### Texte
+ + +

Published online 2007 November 15. doi: 10.1051/medsci/20072311929.

Nouveau modèle animal d’épilepsie temporale

Lionel Carmant*

D. Clinique d’épilepsie
Centre de recherche sur l’épilepsie, Service de neurologie, CHU Sainte-Justine, Université de Montréal, 3175, Côte Sainte- Catherine, Bureau A-714, Montréal, Québec, H3T 1C5 Canada
Corresponding author.
 

L’épilepsie temporale est la cause la plus fréquente d’épilepsie réfractaire au traitement médical. Elle est associée à de nombreuses perturbations co-morbides comme, par exemple, des troubles mnésiques, des troubles d’apprentissage, un absentéisme accru, la dépression et le suicide [ 1]. Depuis longtemps déjà l’on a noté que la plupart des patients opérés pour une épilepsie temporale réfractaire avaient subi en bas âge une convulsion fébrile prolongée [ 2]. Cependant, un lien physiopathologique n’avait jamais pu être établi entre les convulsions fébriles et l’épilepsie temporale tant chez l’humain que dans les modèles animaux [ 3, 4]. Et ce bien que de nombreuses études rétrospectives aient montré une association nette entre les deux phénomènes [2].

En fait, les convulsions fébriles sont les crises les plus fréquentes chez l’humain : elles surviennent chez 5 % et plus des enfants âgés de 3 mois à 6 ans [ 5]. Les convulsions fébriles sont cependant considérées comme bénignes : car elles ne sont pas associées à un risque significativement accru d’épilepsie. D’ailleurs, aucune règle n’indique aux cliniciens de prescrire un examen d’imagerie ni de traiter les enfants victimes d’une convulsion fébrile [ 6]. Quoiqu’il en soit, les convulsions fébriles se divisent en 2 sous-groupes selon leurs caractéristiques cliniques. Les convulsions fébriles simples sont des convulsions généralisées de courte durée (< 15 minutes), survenant une seule fois lors d’une période de 24 heures et n’entraînant pas de déficit neurologique. Ces convulsions fébriles simples ne semblent avoir aucune conséquence sur le développement de l’enfant. Et les études montrent que pour ces enfants, seulement 2 % vont présenter une épilepsie avant l’âge de 7 ans et seulement 2,4 % si on les suit jusqu’à 25 ans (contre 1,5 % de la population générale) [6]. Un deuxième sous-groupe de convulsions fébriles est classé comme atypique. Il s’agit des convulsions qui sont prolongées (> 15 minutes), récidivantes dans les 24 heures, latéralisées ou suivies d’un déficit neurologique focal. Ces convulsions atypiques représentent de 20 à 30 % des convulsions fébriles. Chez les enfants qui en sont victimes, le risque d’épilepsie augmente considérablement, allant même jusqu’à 49 % pour ceux qui comptent tous les critères d’atypie [1]. Une étude menée dans notre population a montré des résultats similaires. En effet, nous avons remarqué, chez les patients victimes de convulsions fébriles atypiques, que quelque 32 % étaient exposés à un risque accru de subir des crises d’épilepsie partielle [ 7].

+ + +

### Objectif visé
Restituez tel quel le passage du texte sur l'épilepsie temporale, de « L’épilepsie temporale est » à « deux phénomènes [2]. ». Les données qui suivent n'ont aucun lien avec le texte sur l'épilepsie temporale.

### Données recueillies
+ + +

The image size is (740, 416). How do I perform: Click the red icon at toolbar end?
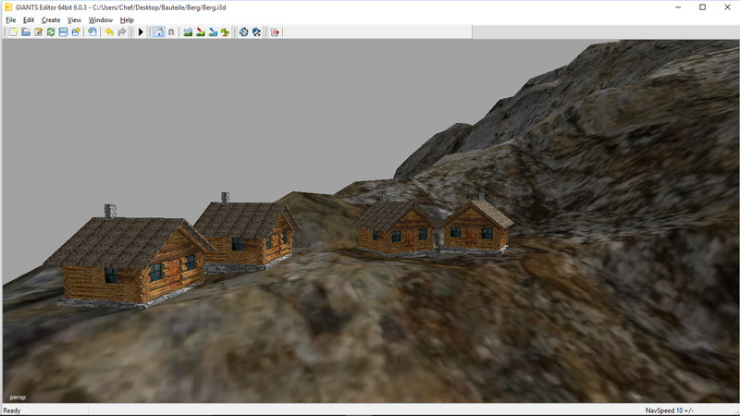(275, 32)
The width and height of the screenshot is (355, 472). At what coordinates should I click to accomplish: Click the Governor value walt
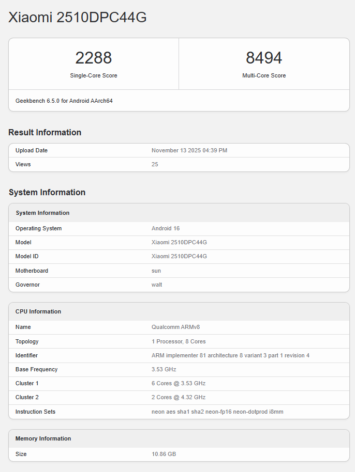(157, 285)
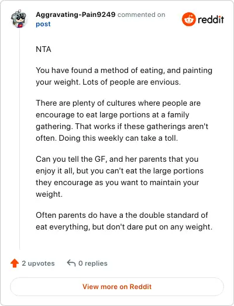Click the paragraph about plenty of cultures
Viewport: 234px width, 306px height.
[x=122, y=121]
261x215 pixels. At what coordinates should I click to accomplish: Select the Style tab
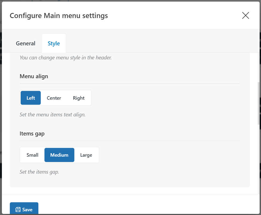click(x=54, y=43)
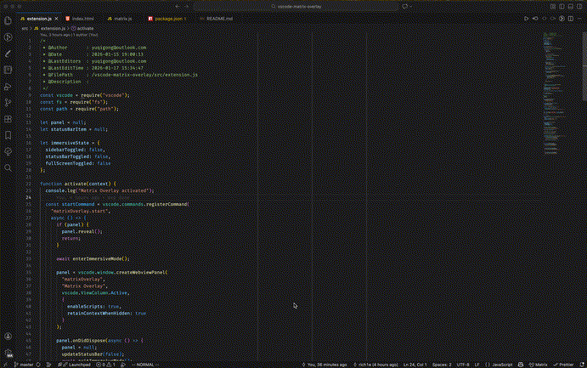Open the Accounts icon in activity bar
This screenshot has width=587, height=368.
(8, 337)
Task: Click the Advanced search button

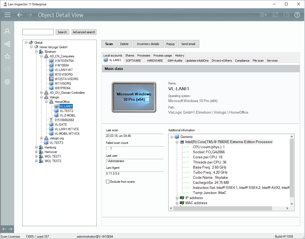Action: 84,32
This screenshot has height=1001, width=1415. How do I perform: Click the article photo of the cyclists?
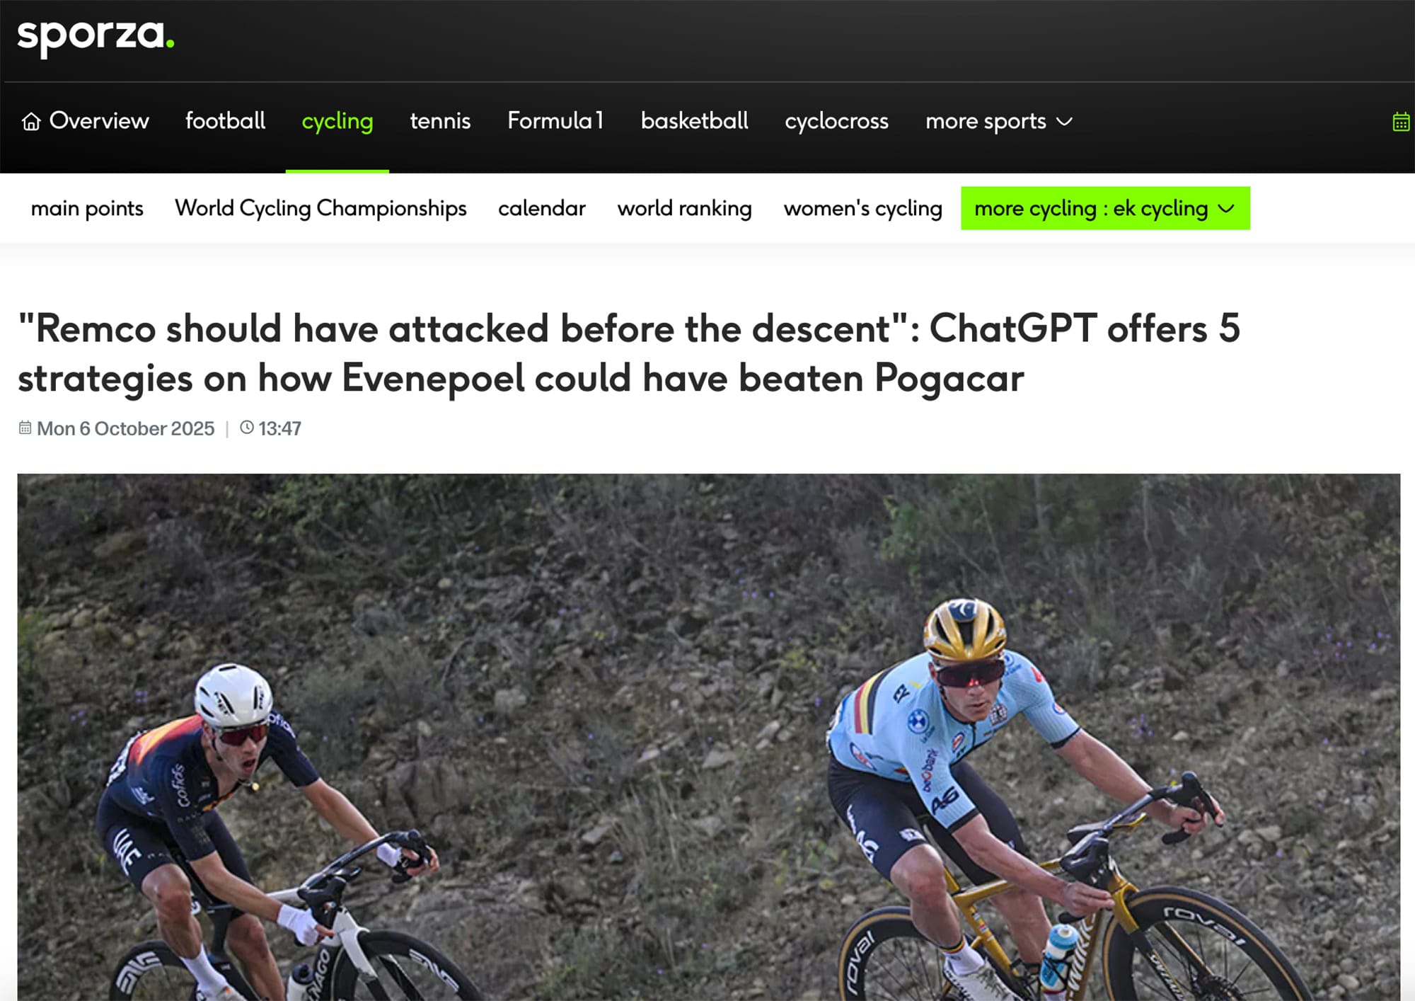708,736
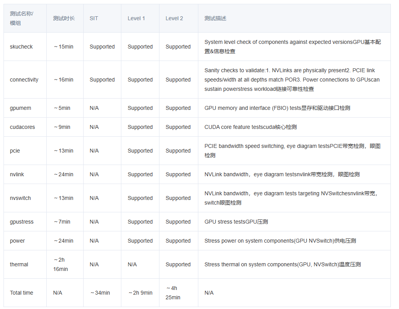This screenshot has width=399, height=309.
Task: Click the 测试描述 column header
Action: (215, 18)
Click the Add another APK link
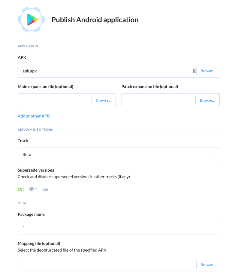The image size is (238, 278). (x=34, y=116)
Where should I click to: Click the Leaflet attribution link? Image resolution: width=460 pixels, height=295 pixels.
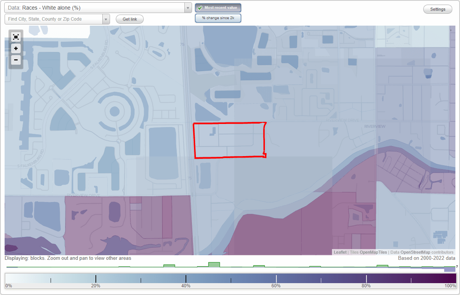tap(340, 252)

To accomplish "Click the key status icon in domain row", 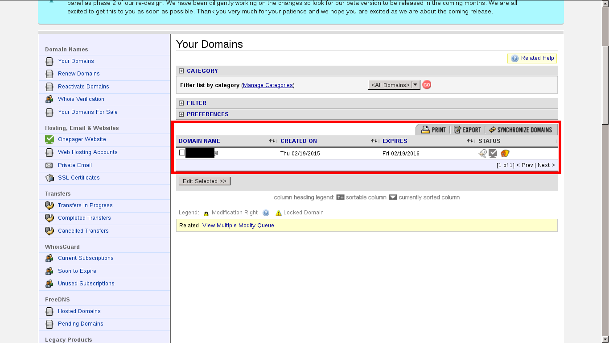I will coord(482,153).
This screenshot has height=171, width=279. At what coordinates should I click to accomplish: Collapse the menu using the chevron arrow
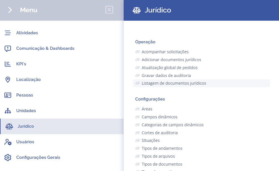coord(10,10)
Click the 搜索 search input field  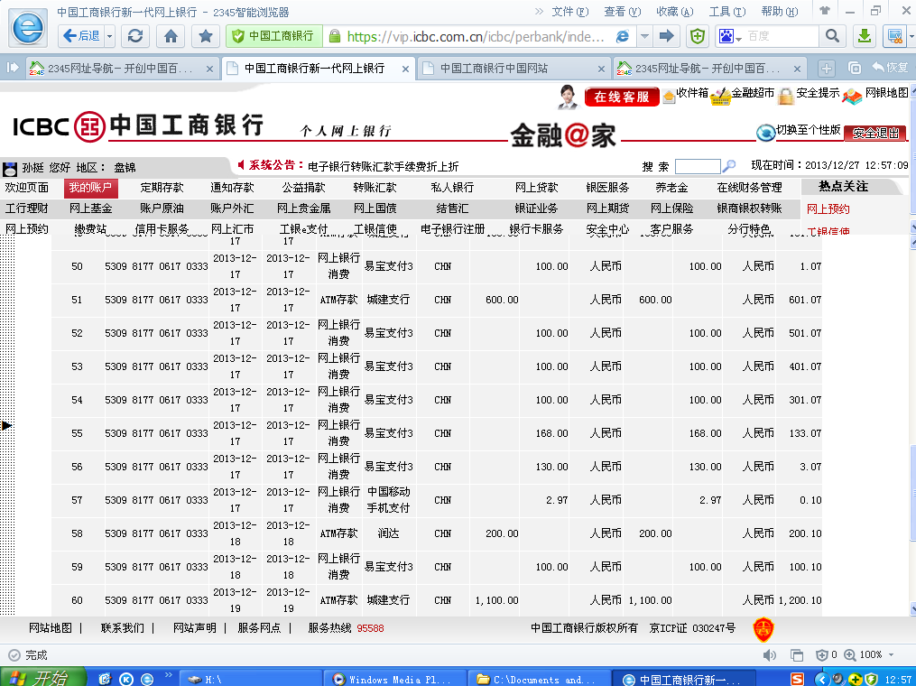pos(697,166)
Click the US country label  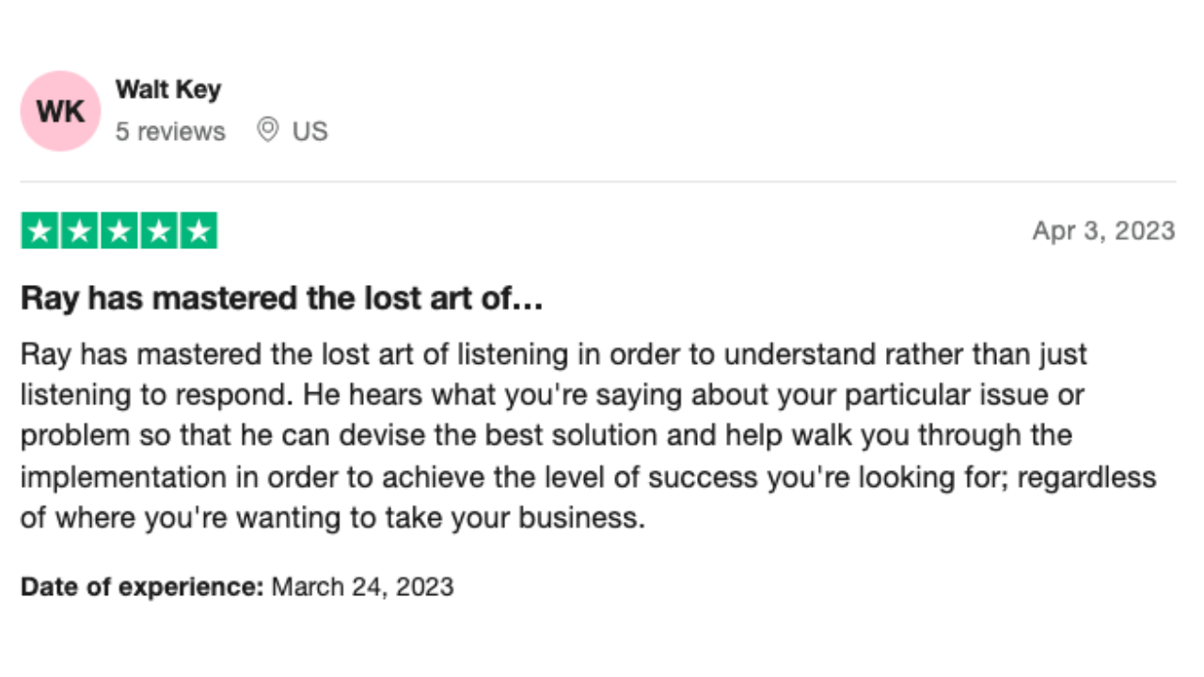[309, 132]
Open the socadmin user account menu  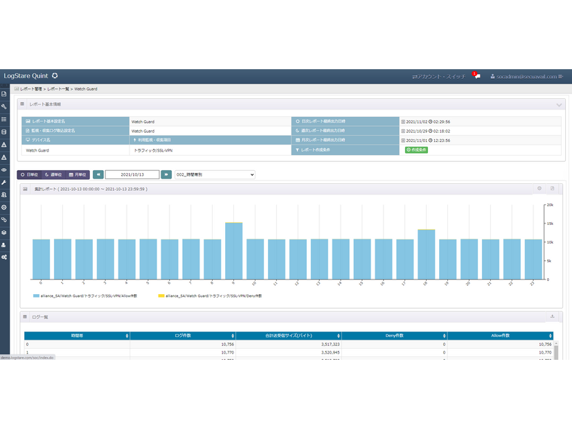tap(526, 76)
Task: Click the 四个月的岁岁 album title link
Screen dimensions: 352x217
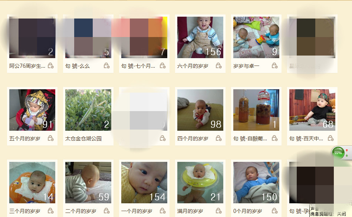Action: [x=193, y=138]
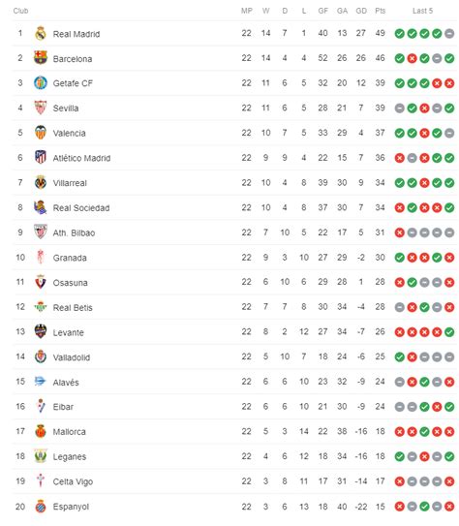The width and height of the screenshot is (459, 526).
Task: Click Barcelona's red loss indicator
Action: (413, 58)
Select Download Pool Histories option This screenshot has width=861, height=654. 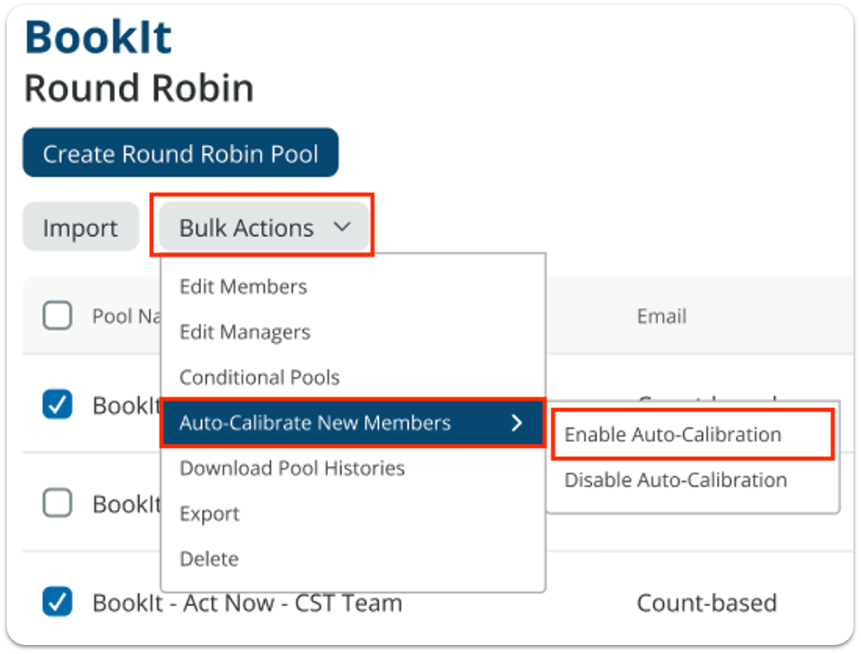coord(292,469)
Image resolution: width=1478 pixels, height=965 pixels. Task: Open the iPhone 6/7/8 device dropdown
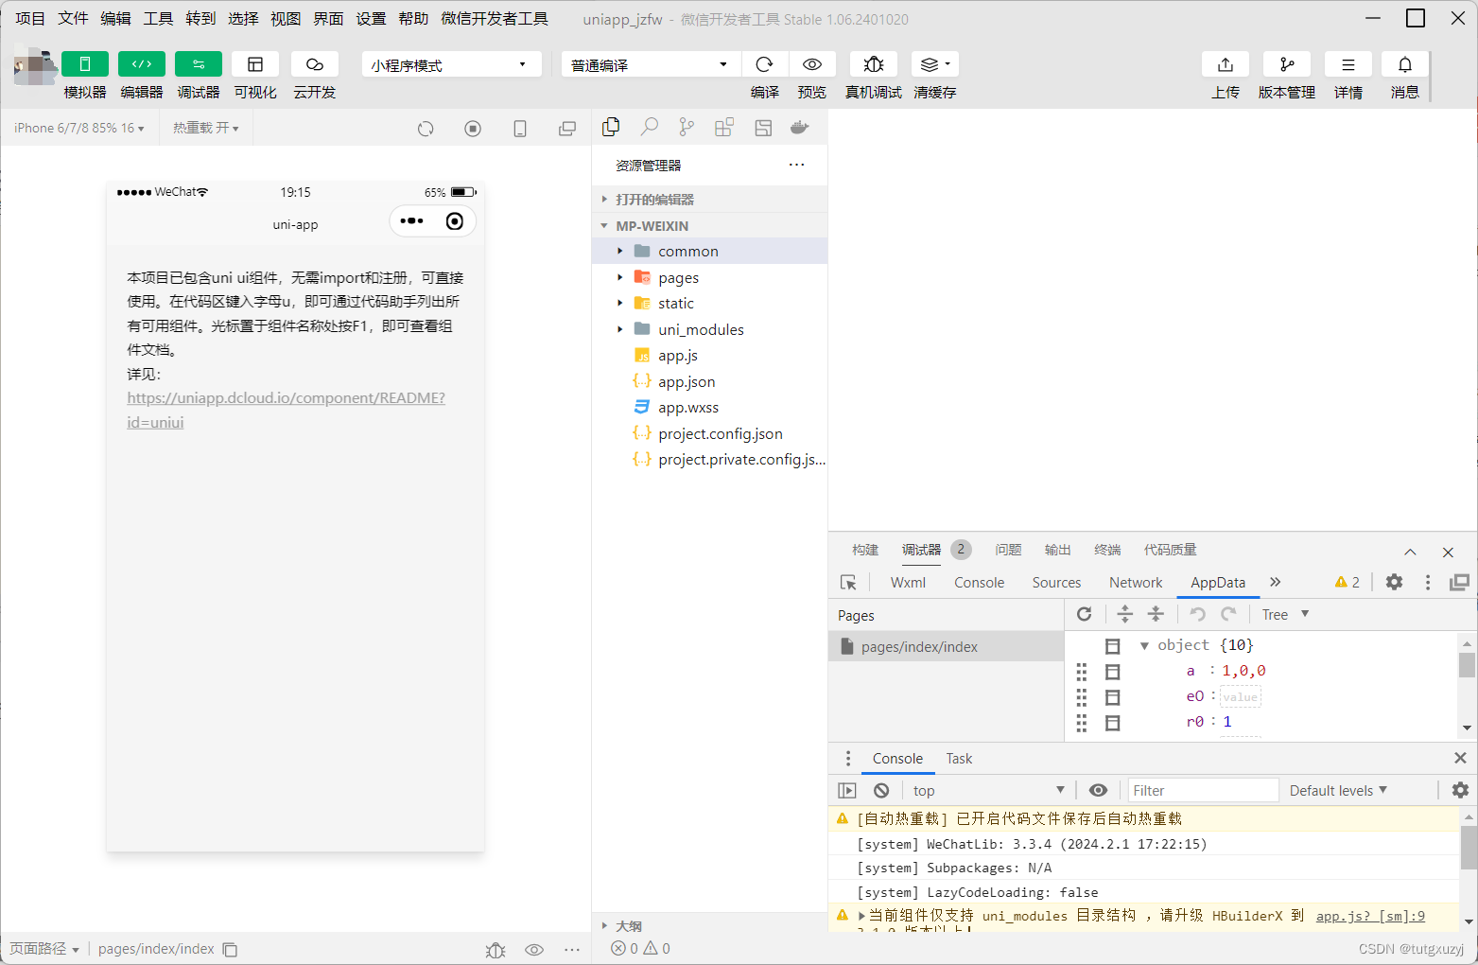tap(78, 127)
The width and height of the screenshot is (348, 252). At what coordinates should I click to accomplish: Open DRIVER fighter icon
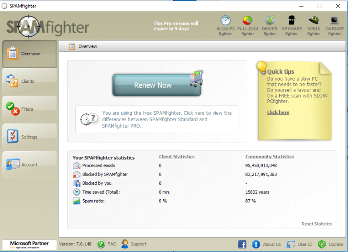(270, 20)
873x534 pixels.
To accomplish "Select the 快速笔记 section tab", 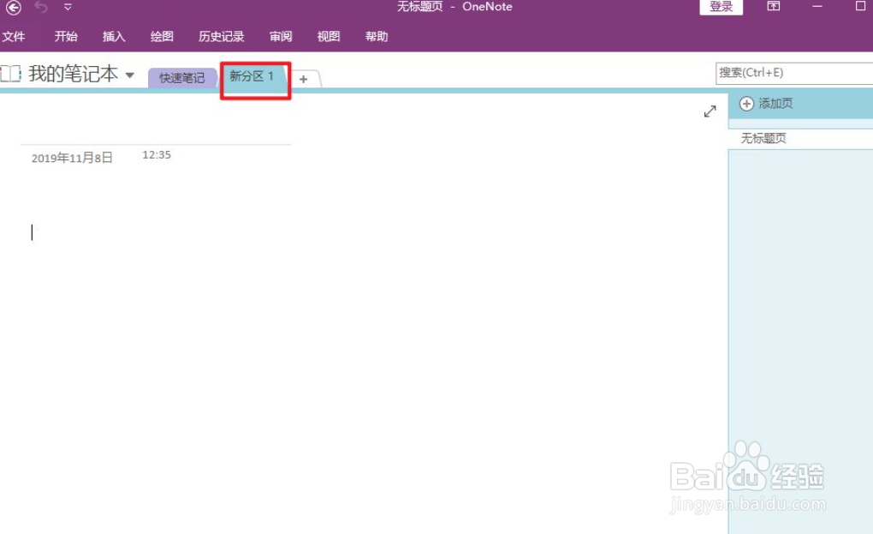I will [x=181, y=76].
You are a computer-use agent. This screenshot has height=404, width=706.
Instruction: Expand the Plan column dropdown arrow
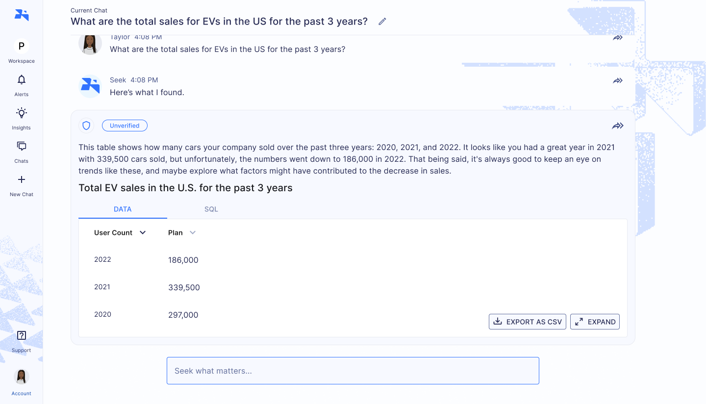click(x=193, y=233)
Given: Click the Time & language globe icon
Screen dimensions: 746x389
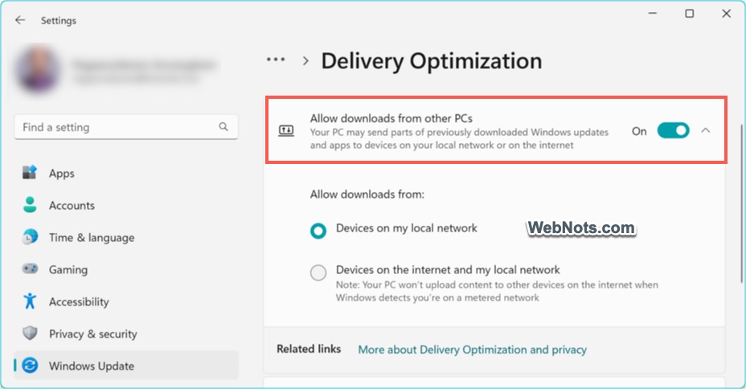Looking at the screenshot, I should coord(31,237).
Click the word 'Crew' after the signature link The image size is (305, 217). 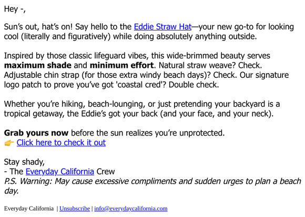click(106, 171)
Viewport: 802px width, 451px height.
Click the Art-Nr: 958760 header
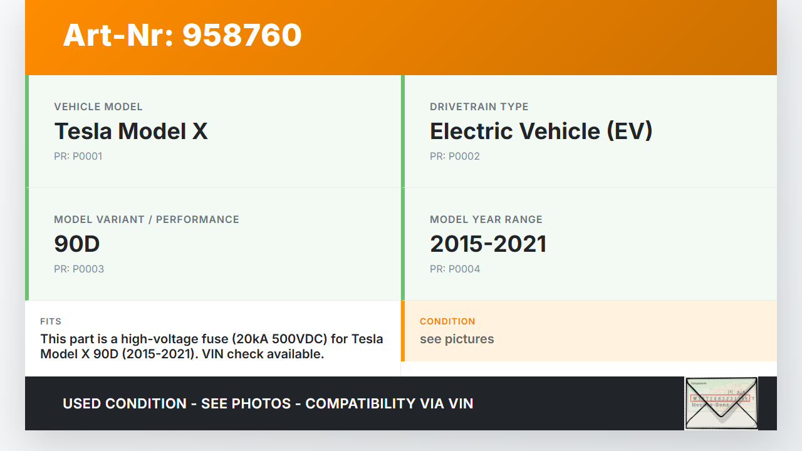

+ + +

### Zone de réponse
L’épilepsie temporale est la cause la plus fréquente d’épilepsie réfractaire au traitement médical. Elle est associée à de nombreuses perturbations co-morbides comme, par exemple, des troubles mnésiques, des troubles d’apprentissage, un absentéisme accru, la dépression et le suicide [ 1]. Depuis longtemps déjà l’on a noté que la plupart des patients opérés pour une épilepsie temporale réfractaire avaient subi en bas âge une convulsion fébrile prolongée [ 2]. Cependant, un lien physiopathologique n’avait jamais pu être établi entre les convulsions fébriles et l’épilepsie temporale tant chez l’humain que dans les modèles animaux [ 3, 4]. Et ce bien que de nombreuses études rétrospectives aient montré une association nette entre les deux phénomènes [2].